太陽光パネルは、世界のさまざまな地域で使われている。スペインやイタリアのように、比較的、雨が降らない地域もあれば、日本のように高温多湿の地域もある。
例えば、海岸沿いなどでは、塩霧が樹脂製バックシートを腐食する。この結果、湿気が侵入することになる。湿気が樹脂製バックシートを損傷し、透水率が1日あたり1~3g/m2まで高まってくる。こうした現象が、日本のような湿度の高い地域で生じると、トラブルにつながる恐れがある。
樹脂製バックシートに起因するトラブルの一つに、気泡が入り込んだように見える現象がある(図2)。太陽電池セル(発電素子)とカバーガラスの間に、空気が入り込んだような白色の部分が生じる(図2中)。

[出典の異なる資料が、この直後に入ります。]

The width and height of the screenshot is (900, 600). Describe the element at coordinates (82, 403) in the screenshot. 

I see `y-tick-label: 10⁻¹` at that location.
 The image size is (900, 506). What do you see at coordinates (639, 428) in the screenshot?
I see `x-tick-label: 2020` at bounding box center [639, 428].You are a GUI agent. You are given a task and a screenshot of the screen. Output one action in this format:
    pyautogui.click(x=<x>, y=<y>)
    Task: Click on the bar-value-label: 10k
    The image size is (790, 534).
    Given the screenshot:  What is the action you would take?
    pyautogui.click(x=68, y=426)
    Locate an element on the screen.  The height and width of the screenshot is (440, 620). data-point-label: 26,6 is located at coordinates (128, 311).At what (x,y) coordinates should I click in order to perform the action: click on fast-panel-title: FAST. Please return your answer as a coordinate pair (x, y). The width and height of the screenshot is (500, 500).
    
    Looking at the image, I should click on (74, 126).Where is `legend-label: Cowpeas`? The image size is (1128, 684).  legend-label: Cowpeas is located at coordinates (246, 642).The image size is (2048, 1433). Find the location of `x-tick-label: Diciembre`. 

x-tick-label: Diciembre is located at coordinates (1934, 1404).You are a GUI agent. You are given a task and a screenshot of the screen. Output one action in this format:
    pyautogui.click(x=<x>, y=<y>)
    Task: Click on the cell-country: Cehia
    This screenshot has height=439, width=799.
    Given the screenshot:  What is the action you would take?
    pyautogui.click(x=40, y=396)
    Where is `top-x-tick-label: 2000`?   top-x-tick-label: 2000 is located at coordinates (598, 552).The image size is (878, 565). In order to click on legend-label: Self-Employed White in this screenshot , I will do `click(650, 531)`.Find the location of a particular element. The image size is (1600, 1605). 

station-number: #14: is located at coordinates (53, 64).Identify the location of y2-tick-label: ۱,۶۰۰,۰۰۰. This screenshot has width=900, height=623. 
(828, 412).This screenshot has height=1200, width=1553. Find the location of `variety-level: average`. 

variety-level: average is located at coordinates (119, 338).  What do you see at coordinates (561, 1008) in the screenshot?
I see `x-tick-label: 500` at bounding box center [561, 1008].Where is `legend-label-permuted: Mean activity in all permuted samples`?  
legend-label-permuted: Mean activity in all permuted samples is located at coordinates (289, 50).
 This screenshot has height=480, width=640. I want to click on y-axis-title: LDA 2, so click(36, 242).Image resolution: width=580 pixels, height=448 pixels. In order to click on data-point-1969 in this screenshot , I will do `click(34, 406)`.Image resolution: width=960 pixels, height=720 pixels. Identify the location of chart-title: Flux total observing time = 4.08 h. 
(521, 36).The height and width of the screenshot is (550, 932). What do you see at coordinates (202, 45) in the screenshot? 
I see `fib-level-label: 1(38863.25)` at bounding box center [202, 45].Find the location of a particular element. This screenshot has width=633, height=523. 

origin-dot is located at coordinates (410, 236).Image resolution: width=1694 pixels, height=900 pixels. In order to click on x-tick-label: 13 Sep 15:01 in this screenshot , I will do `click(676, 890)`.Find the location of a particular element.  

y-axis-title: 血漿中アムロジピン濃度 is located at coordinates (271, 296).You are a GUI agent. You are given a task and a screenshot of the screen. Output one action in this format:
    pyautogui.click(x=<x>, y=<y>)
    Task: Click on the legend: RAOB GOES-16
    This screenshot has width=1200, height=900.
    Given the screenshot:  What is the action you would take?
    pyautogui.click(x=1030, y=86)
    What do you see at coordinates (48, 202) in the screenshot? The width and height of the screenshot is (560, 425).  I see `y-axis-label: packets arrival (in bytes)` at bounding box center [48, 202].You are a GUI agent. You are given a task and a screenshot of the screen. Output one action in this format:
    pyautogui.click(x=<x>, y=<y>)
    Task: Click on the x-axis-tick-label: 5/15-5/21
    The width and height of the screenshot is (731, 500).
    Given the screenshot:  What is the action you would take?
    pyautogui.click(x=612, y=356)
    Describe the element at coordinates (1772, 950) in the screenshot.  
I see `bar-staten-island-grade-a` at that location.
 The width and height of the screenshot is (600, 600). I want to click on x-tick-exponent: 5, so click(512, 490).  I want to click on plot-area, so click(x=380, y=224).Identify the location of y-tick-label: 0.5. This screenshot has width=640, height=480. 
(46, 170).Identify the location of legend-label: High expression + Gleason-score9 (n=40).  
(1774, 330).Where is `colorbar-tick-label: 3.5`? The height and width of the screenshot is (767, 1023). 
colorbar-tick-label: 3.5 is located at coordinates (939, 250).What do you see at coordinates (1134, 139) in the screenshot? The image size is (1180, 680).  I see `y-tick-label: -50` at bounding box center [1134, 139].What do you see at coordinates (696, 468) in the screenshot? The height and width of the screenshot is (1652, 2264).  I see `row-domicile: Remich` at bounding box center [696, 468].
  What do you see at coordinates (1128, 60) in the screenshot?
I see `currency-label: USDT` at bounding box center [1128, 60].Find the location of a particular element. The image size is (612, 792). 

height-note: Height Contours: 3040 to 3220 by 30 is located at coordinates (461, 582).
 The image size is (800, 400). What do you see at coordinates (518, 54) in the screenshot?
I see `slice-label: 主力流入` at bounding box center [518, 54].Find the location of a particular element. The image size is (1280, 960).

この現象は、カバーガラスの裏面側にある、ハチの巣状の構造が、太陽電池セルから離れてしまうことによって生じることがわかっている。樹脂製バックシートが含む水分の影響と考えられている。
また、樹脂製バックシートは、有機材料の宿命として変色したり、亀裂などが発生したりする恐れもある(図2右)。バックシートの経年劣化によるもので、これは無機材料で封止していれば、起きにくいことと言える。